Using the Bing sentiment lexicon to compare the sentiment of all of the Sherlock Holmes books.
lines_per_index <- 80
doyle_sentiment <- tidy_doyle %>%
inner_join(get_sentiments('bing'), by = 'word') %>%
count(title, index = linenumber %/% lines_per_index, sentiment) %>%
pivot_wider(names_from = sentiment, values_from = n, values_fill = 0) %>%
mutate(sentiment = positive - negative)
doyle_sentiment %>%
ggplot(aes(index, sentiment, fill = title)) +
geom_col(show.legend = FALSE) +
facet_wrap(~title, ncol = 3, scales = "free_x")
In “A Study in Scarlet,” we will compare the three sentiment lexicons.
study_scarlet <- tidy_doyle %>%
filter(title == "A Study in Scarlet")
scarlet_afinn <- study_scarlet %>%
inner_join(get_sentiments('afinn'), by = 'word') %>%
group_by(index = linenumber %/% lines_per_index) %>%
summarize(sentiment = sum(value)) %>%
mutate(method = "AFINN")
scarlet_bing_and_nrc <- bind_rows(
study_scarlet %>%
inner_join(get_sentiments('bing'), by = 'word') %>%
mutate(method = "Bing et al."),
study_scarlet %>%
inner_join(get_sentiments('nrc') %>%
filter(sentiment %in% c('positive','negative')), by = 'word') %>%
mutate(method = 'NRC')
) %>%
count(method, index = linenumber %/% lines_per_index, sentiment) %>%
pivot_wider(names_from = sentiment, values_from = n, values_fill = 0) %>%
mutate(sentiment = positive - negative)
bind_rows(scarlet_afinn, scarlet_bing_and_nrc) %>%
ggplot(aes(index, sentiment, fill = method)) +
geom_col(show.legend = FALSE) +
facet_wrap(~method, ncol = 1, scales = 'free_y')

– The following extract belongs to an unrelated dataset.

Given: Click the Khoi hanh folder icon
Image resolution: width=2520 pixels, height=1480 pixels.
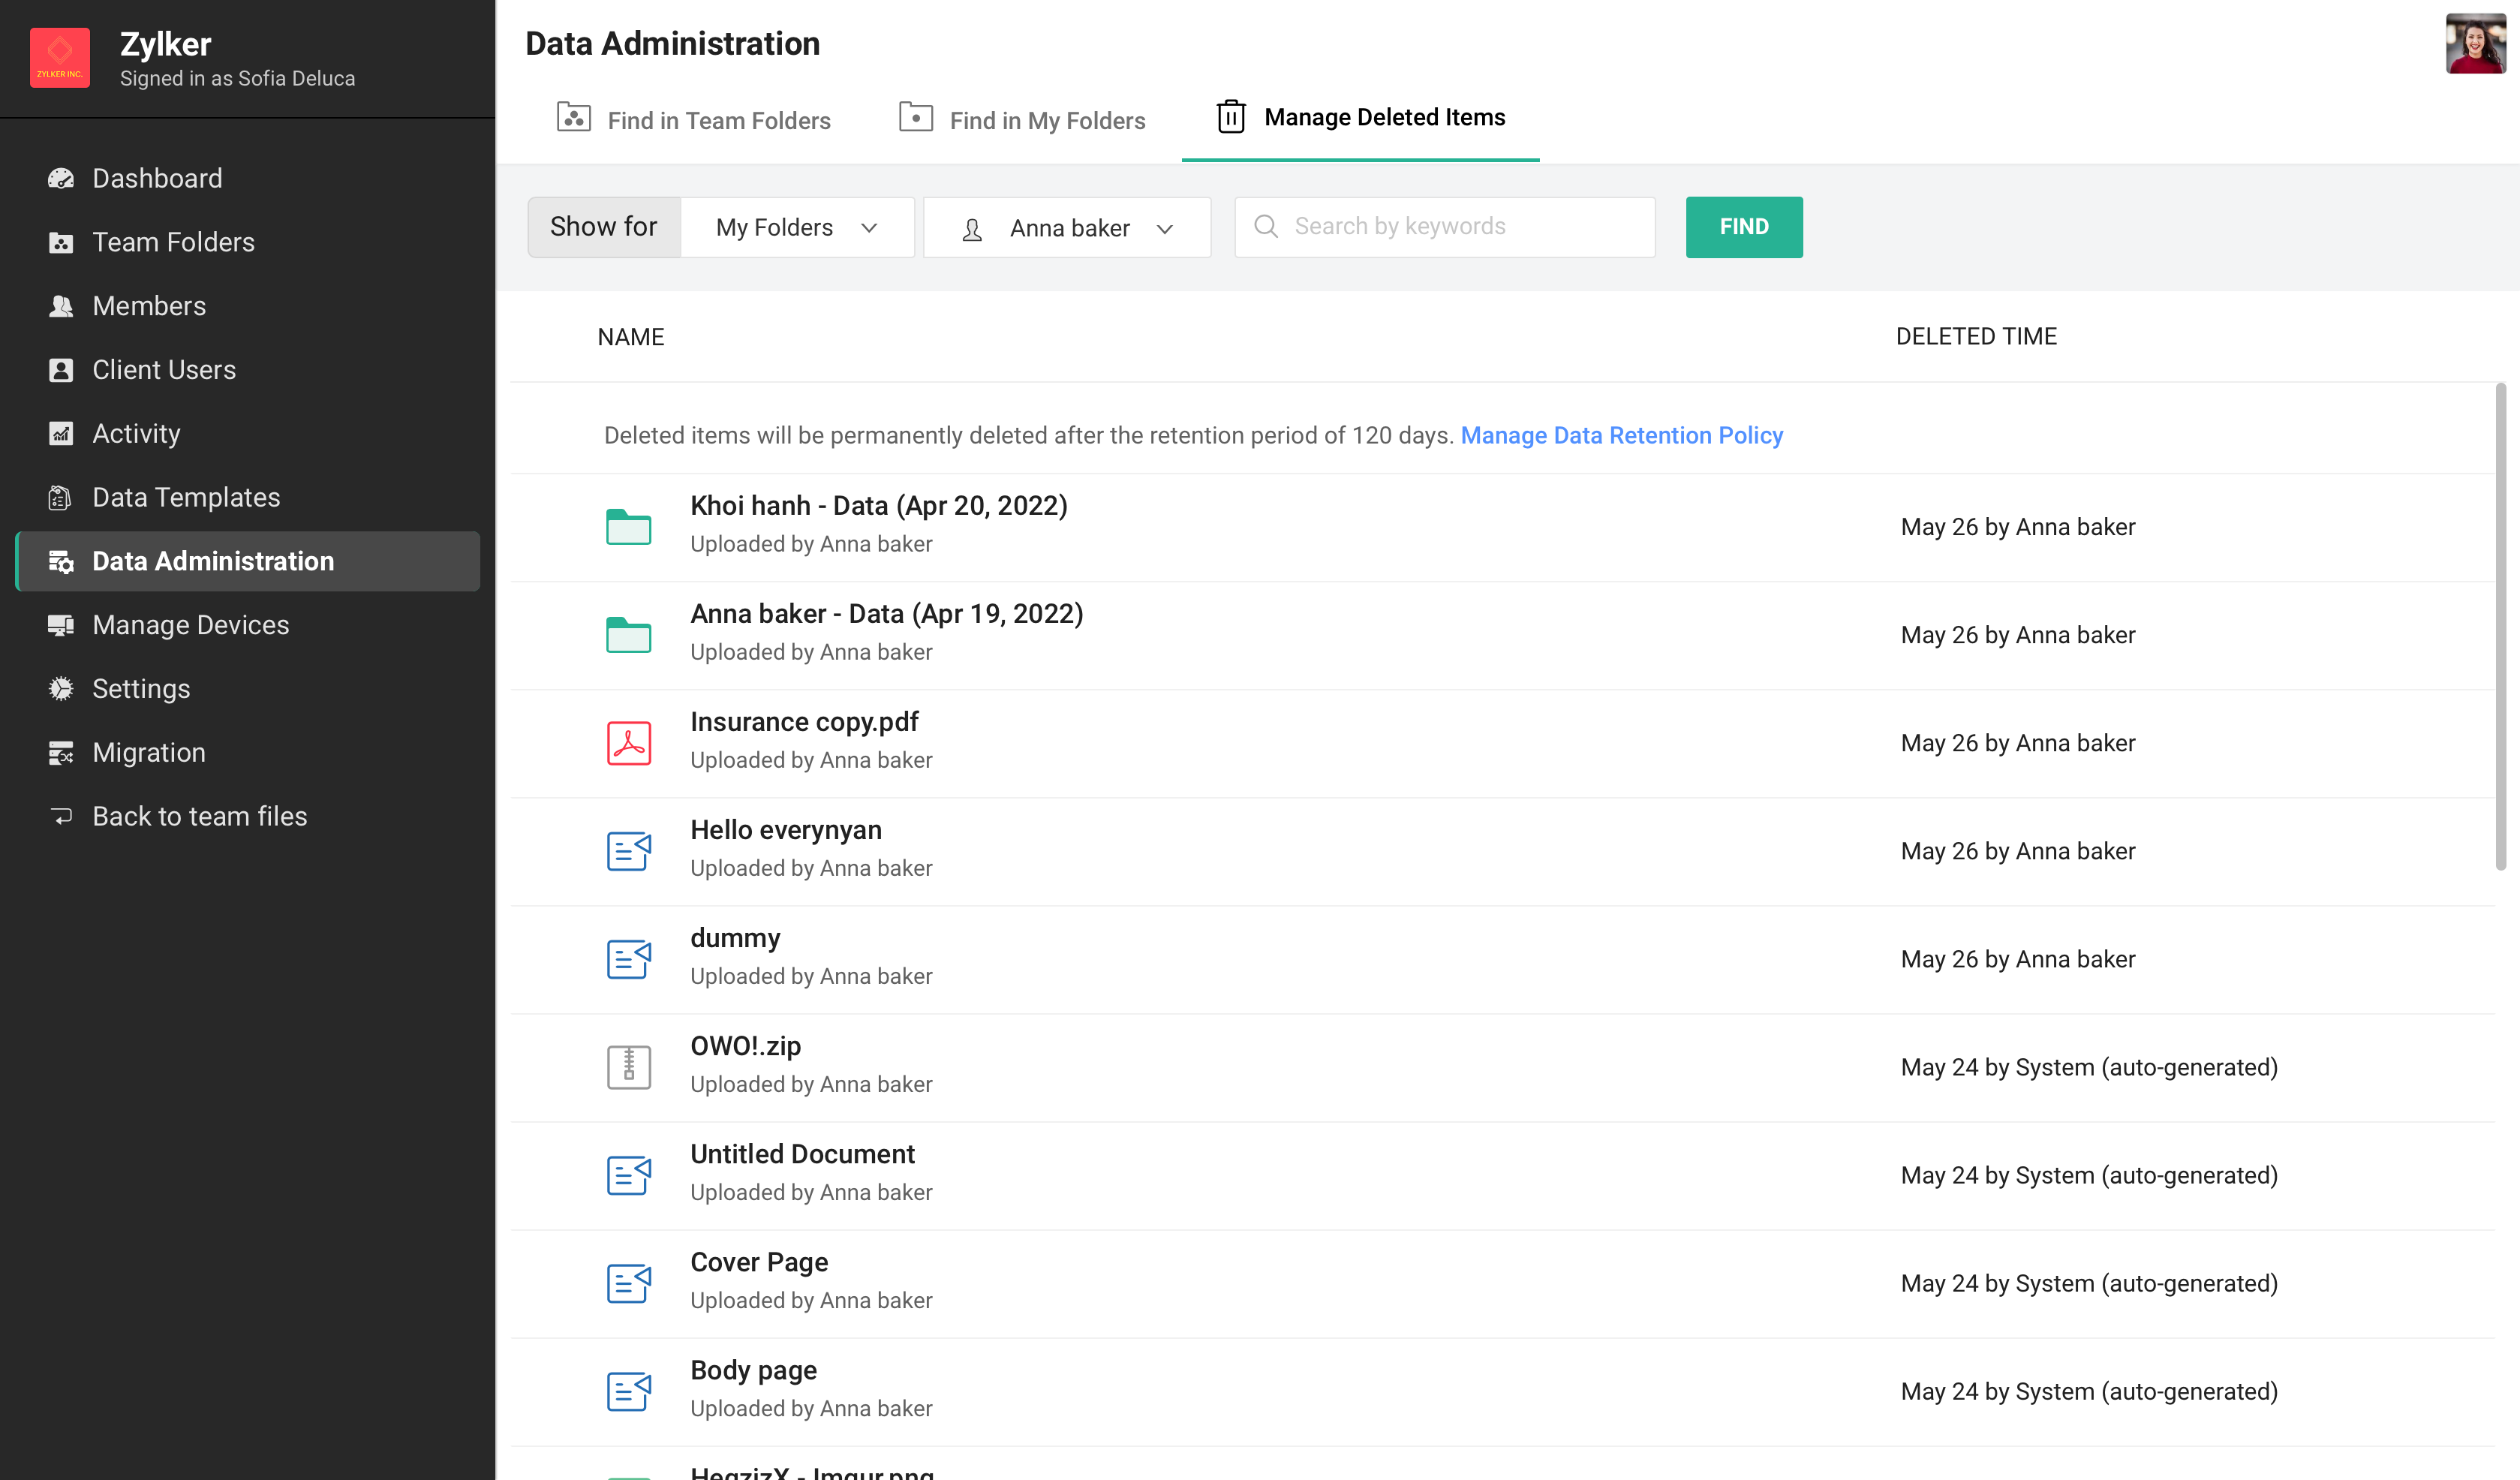Looking at the screenshot, I should (628, 526).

I tried playing with the Syuzhet package to use another sentiment lexicon. (Jockers 2015) The package computes a sentiment score for each line of the book text.
library(syuzhet)
study_in_scarlet <- doyle_books %>%
filter(title == 'A Study in Scarlet') %>%
gutenberg_download(meta_fields = 'title') %>%
filter(grepl('[A-Za-z]',text))
syuzhet_sentiment <- get_sentiment(study_in_scarlet$text, method = 'syuzhet')

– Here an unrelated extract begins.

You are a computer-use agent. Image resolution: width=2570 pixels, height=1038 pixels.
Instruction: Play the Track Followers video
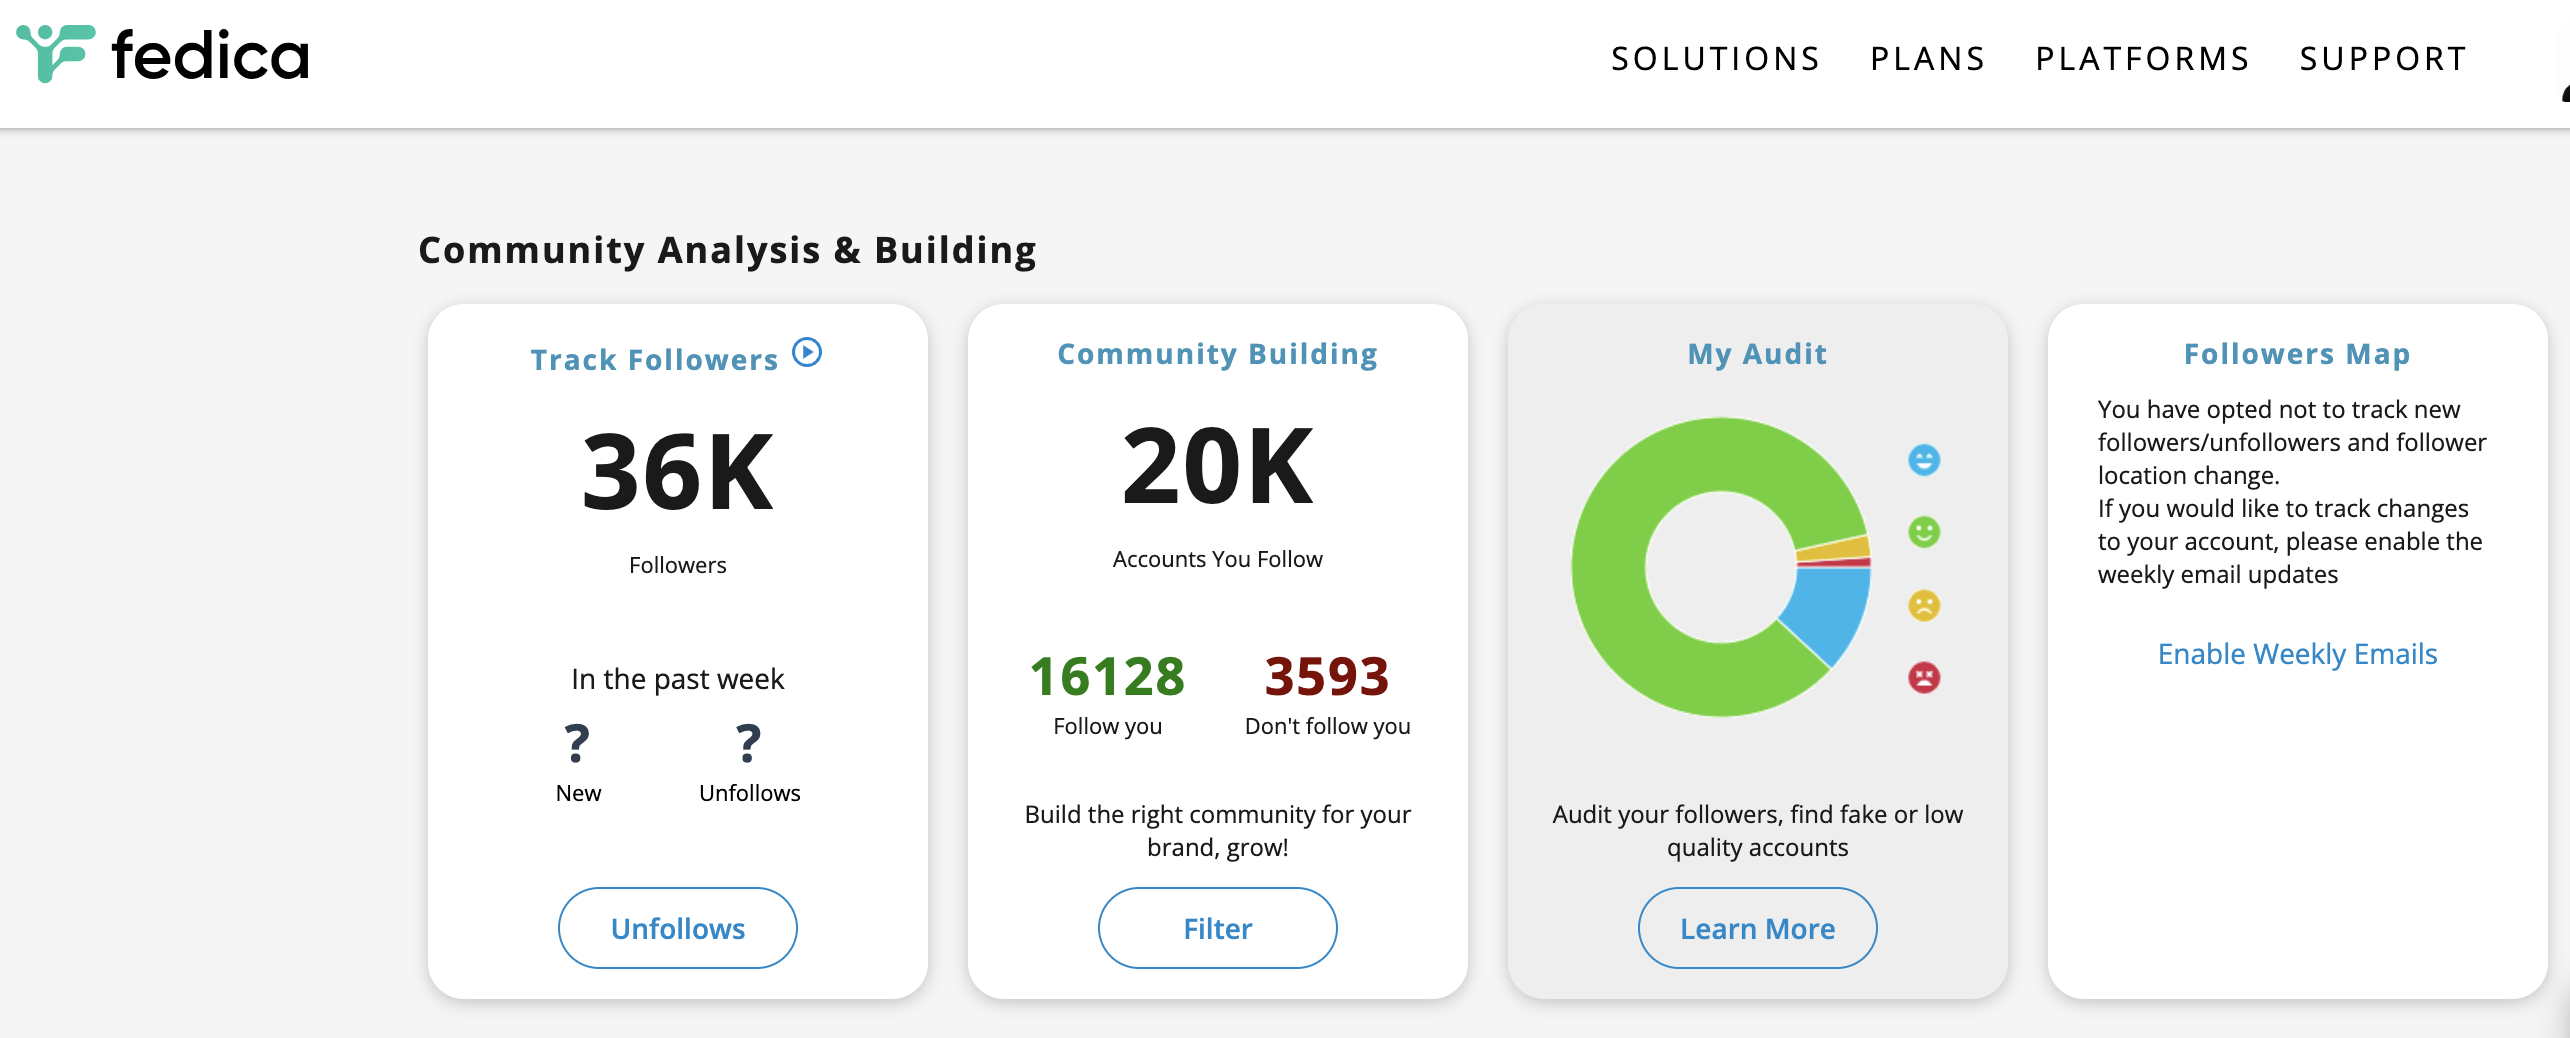click(x=807, y=352)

summary(syuzhet_sentiment)
## Min. 1st Qu. Median Mean 3rd Qu. Max.
## -3.60000 -0.40000 0.00000 0.01536 0.50000 2.60000
Determine the most common positive and negative words in the Sherlock Holmes books.
doyle_bing_word_counts <- tidy_doyle %>%
inner_join(get_sentiments('bing'), by = 'word') %>%
count(word, sentiment, sort = TRUE) %>%
ungroup()
doyle_bing_word_counts %>%
group_by(sentiment) %>%
slice_max(n, n = 10) %>%
ungroup() %>%
mutate(word = reorder(word, n)) %>%
ggplot(aes(n, word, fill = sentiment)) +
geom_col(show.legend = FALSE) +
facet_wrap(~sentiment, scales = 'free_y') +
labs(x = 'Contribution to sentiment', y = NULL)
Again we see the word ‘miss’ on the common negative list, although not as impacting with Jane Austen’s work, but based on the time period I would expect a fair number of instances are referring to a women and not the negative context.
Construct a wordcloud of the most common words in the Sherlock Holmes books.
tidy_doyle %>%
anti_join(stop_words, by = 'word') %>%
count(word) %>%
with(wordcloud(word, n, max.words = 100))
Construct a wordcloud of the positive and negative words in Jane Austen’s books.
tidy_doyle %>%
inner_join(get_sentiments('bing'), by = 'word') %>%
count(word, sentiment, sort = TRUE) %>%
acast(word ~ sentiment, value.var = 'n', fill = 0) %>%
comparison.cloud(colors = c('gray20', 'gray80'), max.words = 100)
Unfortunately the chapter pages that were in Jane Austen’s books, do not appear in the files for Sir Arthur Conan Doyle, so a similar analysis cannot be performed.